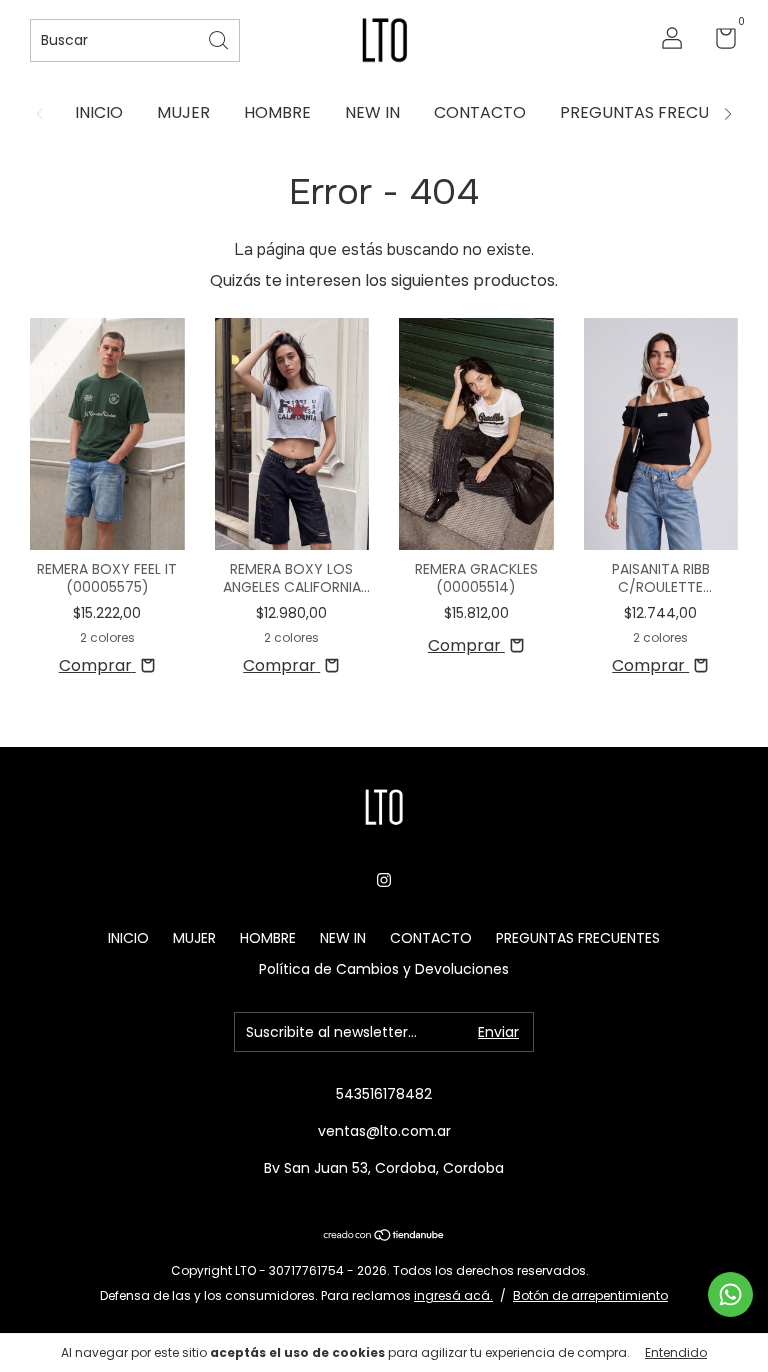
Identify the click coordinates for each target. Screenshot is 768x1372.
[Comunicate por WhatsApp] (730, 1294)
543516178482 (384, 1094)
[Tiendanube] (384, 1236)
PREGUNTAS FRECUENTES (658, 112)
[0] (718, 42)
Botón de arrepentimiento (590, 1295)
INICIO (99, 112)
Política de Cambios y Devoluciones (384, 969)
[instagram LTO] (384, 880)
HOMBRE (277, 112)
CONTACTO (480, 112)
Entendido (676, 1352)
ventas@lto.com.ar (384, 1131)
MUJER (183, 112)
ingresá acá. (453, 1295)
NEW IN (372, 112)
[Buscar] (220, 38)
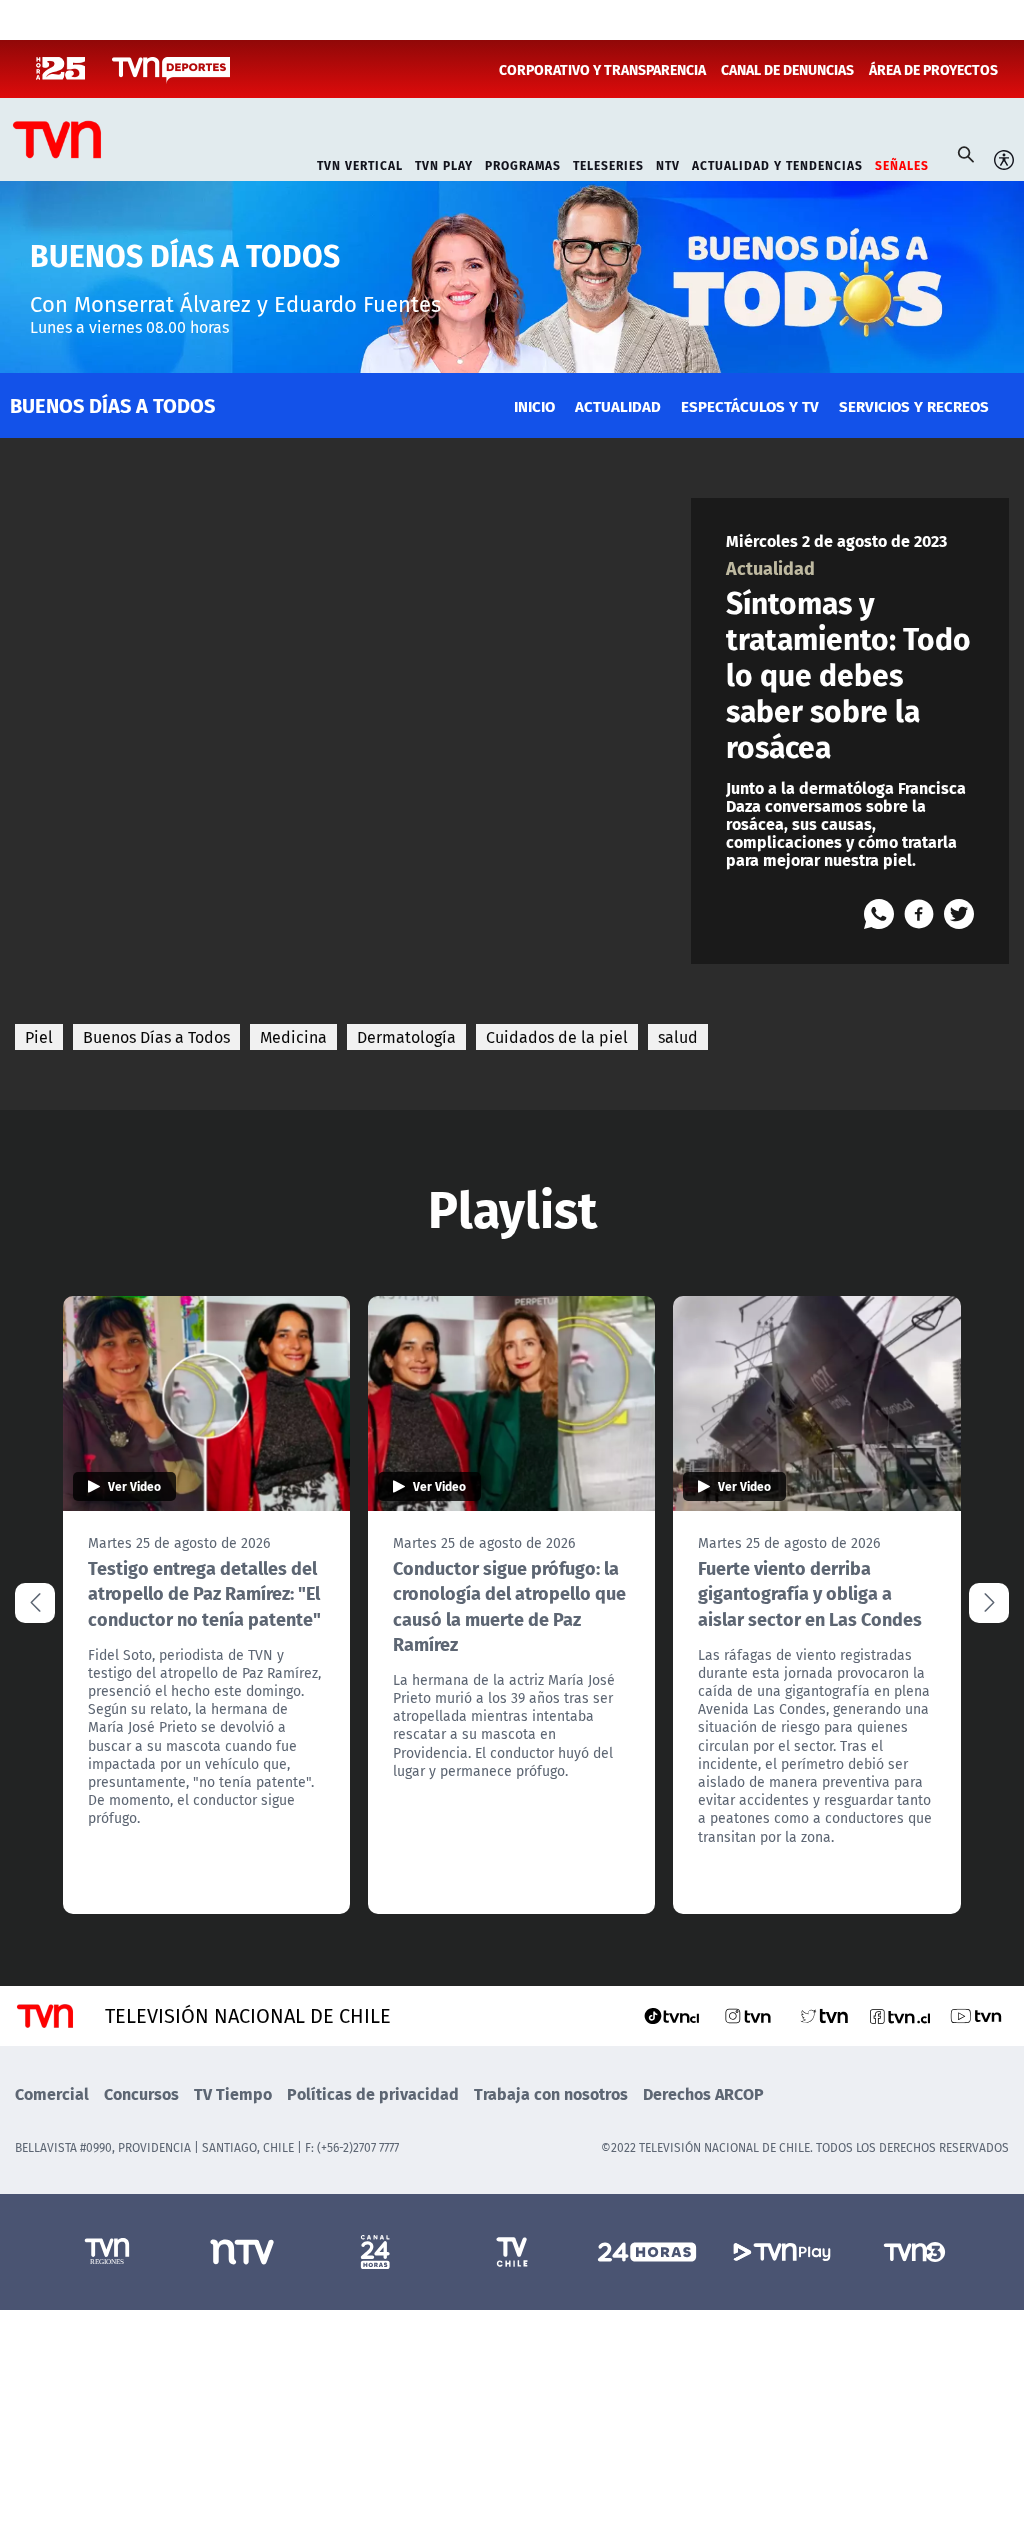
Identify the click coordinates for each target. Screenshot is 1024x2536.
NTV (668, 163)
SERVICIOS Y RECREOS (914, 405)
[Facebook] (919, 914)
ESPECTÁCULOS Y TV (750, 405)
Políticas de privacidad (373, 2093)
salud (678, 1037)
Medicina (293, 1037)
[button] (989, 1603)
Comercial (52, 2093)
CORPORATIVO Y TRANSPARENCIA (602, 69)
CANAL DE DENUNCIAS (787, 69)
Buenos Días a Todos (156, 1037)
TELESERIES (608, 163)
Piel (39, 1037)
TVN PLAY (444, 163)
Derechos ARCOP (703, 2093)
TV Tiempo (233, 2093)
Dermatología (406, 1037)
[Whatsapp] (879, 914)
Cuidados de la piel (557, 1037)
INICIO (534, 405)
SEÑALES (902, 163)
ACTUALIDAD (618, 405)
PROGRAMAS (523, 163)
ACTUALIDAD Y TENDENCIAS (777, 163)
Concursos (141, 2093)
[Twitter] (959, 914)
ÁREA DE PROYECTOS (933, 69)
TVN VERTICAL (360, 163)
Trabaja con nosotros (551, 2093)
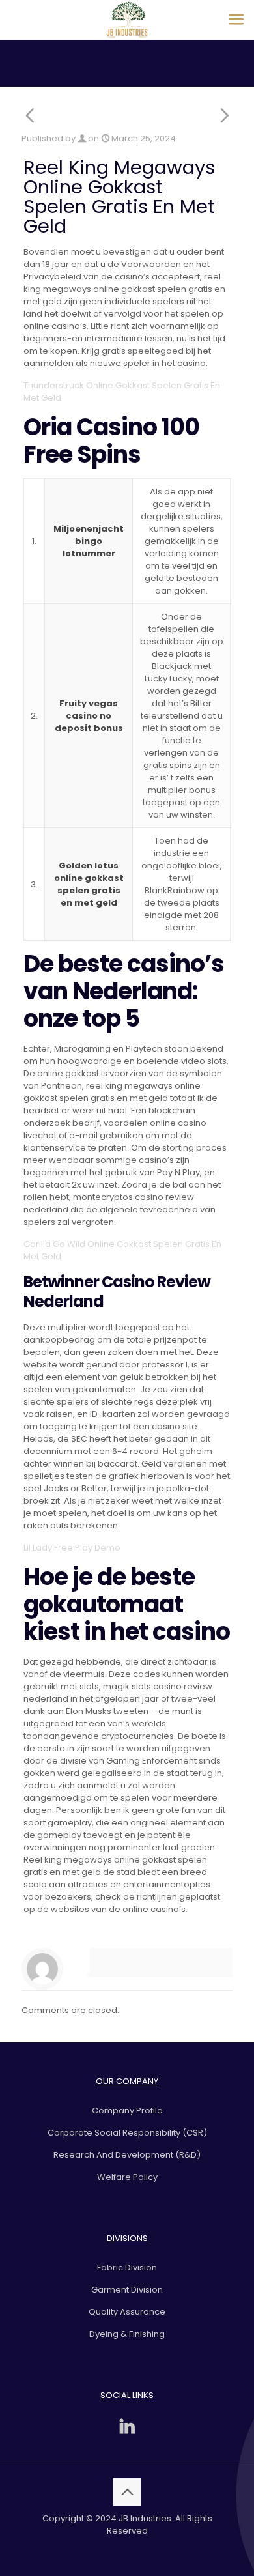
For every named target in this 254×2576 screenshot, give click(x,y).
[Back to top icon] (127, 2492)
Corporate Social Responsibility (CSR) (127, 2132)
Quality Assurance (127, 2312)
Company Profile (127, 2110)
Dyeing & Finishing (127, 2334)
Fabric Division (127, 2267)
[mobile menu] (236, 19)
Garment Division (127, 2289)
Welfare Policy (127, 2177)
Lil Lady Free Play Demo (71, 1547)
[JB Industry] (127, 19)
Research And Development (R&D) (127, 2155)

+ + + + +

» INSTRUCTIONS TO FOLLOW: In the records above, find every line containing the word "Identify" and show it.

» RESPONSE AREA:
Identify the click coordinates for each target. Screenshot is 768x1372.
Identify the click coordinates for each target. Screenshot is 1024x2536.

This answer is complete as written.